Problems to solve
#1 Please list the places or activities where the blog post below says the people who usually keep the writer grounded are this week.
#2 Do these statements agree with the blog post below? Answer yes or no for each and quote the words that decide it.
(a) The writer spends much of the day in an air-conditioned building.
(b) The writer's summer classes are going badly.
(c) It rains often where the writer lives.
#3 In the blog post below, what did the writer want for breakfast this morning?

Given text
#####

Thursday, June 18, 2009

holding on to that knot

You know how they say when you're at the end of your rope, you're supposed to tie a knot and hold on?

Damn, I hope the knot holds.

It's just been a mix of things this week. The heat is only one of them (though now I think I realize how "Southern Gothic" came to be "Southern Gothic" - in the era before air conditioning, or even before people really having much in the way of electric fans, people probably went kind of crazy in the heat. I know I am, and I spend much of the day in an air conditioned building. Sadly, my "crazy" is not the romantic sort - I do not try to develop inappropriate relationships with young men, nor do I communicate from my bedroom by rolling red tennis balls down the hall. It's more the weepy/irritable sort. So I have to make what feels to me like a Herculean effort to be nice and to be agreeable in public, and only melt down when I'm alone. This morning I cursed extensively - and almost cried - because I wanted toast for breakfast and found that the bread had gone moldy. $%*&$# climate. It's hot and it never rains but it's still humid enough that non-refrigerated bread will mold almost overnight)

I think it's also that most of the people I interact with on a daily basis - the ones who keep me grounded - are off doing other things: at conferences, on vacation, out doing fieldwork. So most days I only speak with students, which is fine (my summer classes are going OK) but it's not the same as someone you know well, someone whose judgment you know you can trust.

I think it's also that I have this horrible feeling of waiting for shoes - many shoes - to drop. I have a feeling of something like dread, and I can't tell if it's my reaction to the heat and my allergies or if it's something real that I can trust. I dread what's happening in North Korea. I dread what's happening in Iran - now, granted, a revolution there could improve things, but I can't be optimistic about it. I remember 1979.

#####

Given information
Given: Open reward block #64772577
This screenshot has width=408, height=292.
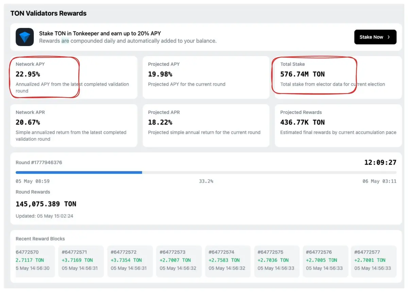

#####

Answers for the tasks
#1
- At conferences
- On vacation
- Out doing fieldwork

#2
(a) Yes: "I spend much of the day in an air conditioned building."
(b) No: "my summer classes are going OK"
(c) No: "It's hot and it never rains"

#3 Toast.